Tugas.
Nilailah apakah tiap pernyataan berikut sesuai dengan teks di bawah, lalu jawab ya atau tidak beserta kutipan persis dari teks yang menentukan jawabannya.
1. Semalam penulis sempat berurusan dengan pihak berwajib karena surat-surat kendaraan.
2. Penulis langsung menanggapi ucapan anak itu tanpa perlu berpikir lama.
3. Teks menyebut amanah da'wah TKA-TPA itu berskala 33 unit.

Teks yang Diberikan.

Laman

Senin, 12 Oktober 2009

Belajar lagi...

Rasanya lelaaah sekali… Apalagi semalam sempat berurusan dengan yang berwajib, masalah klasik, surat-surat kendaraan. Tapi kupikir, disinilah titik kesalahannya, menyepelekan yang sepele dan itu kita anggap biasa. Sudahlah, aku tidak ingin bercerita tentang itu, ada yang ingin aku bagikan disini. Kisah tentang santri-santri kecil, anak-anak hebat yang kemarin harus kutinggalkan karena amanah merapatkan barisan da’wah TKA-TPA menanti, paling tidak untuk skala kecil 33 unit ini. Cerita beberapa hari yang lalu, saat masih banyak yang sibuk membicarakan gempa. Ah, aku jadi teringat acara semalam, semoga Allah membalas kebaikan pada beliau yang tak segan menafkahkan harta baik di waktu lapang maupun sempit. Aamiin…

“Allah itu nggak kasihan apa ya? Nggak merasakan sakitnya korban gempa! Kok suka bikin gempa terus…”

Aku hanya bisa tersenyum mendengar ucapan spontan yang keluar dari lisan yang masih sangat polos. Jujur ku akui, perlu berpikir berkali-kali untuk menjawab atau sekedar mengomentarinya.

“Itu tahu kalau Allah yang bikin gempa, berarti Allah juga tahu apa yang dirasakan korban-korbannya… Mungkin bisa jadi, korban yang meninggal itu tidak merasakan sakit, hanya kita saja yang sering tidak tega melihatnya…”

“Kok bisa? Kan sampai tertimbun tanah dan keruntuhan bangunan gitu kok nggak sakit?”

Selalu begitu, tidak akan puas dengan satu jawaban saja.

Daftar Data.

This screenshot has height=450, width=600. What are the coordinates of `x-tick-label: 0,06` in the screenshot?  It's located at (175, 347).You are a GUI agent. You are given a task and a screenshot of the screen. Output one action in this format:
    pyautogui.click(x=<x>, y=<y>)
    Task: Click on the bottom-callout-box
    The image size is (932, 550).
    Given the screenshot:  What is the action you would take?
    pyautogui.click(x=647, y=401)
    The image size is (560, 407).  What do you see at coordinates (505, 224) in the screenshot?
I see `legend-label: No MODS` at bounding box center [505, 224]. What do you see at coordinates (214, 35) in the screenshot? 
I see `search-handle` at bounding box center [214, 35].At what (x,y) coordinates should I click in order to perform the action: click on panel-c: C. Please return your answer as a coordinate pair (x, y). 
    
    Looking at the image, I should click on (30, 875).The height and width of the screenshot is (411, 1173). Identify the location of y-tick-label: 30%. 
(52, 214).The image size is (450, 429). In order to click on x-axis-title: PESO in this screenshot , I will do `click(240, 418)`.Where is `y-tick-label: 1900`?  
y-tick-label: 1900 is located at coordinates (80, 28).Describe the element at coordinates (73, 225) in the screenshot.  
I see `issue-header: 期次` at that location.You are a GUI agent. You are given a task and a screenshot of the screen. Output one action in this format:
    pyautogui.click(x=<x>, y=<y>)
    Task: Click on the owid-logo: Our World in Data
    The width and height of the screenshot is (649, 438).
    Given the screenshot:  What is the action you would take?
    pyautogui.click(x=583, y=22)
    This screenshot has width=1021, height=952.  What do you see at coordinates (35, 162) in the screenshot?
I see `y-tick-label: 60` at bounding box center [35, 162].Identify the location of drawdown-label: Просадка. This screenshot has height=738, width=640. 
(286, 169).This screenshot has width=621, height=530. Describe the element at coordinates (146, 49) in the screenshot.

Jawaban Tugas.
1. Ya: "semalam sempat berurusan dengan yang berwajib, masalah klasik, surat-surat kendaraan"
2. Tidak: "perlu berpikir berkali-kali untuk menjawab atau sekedar mengomentarinya"
3. Ya: "paling tidak untuk skala kecil 33 unit ini"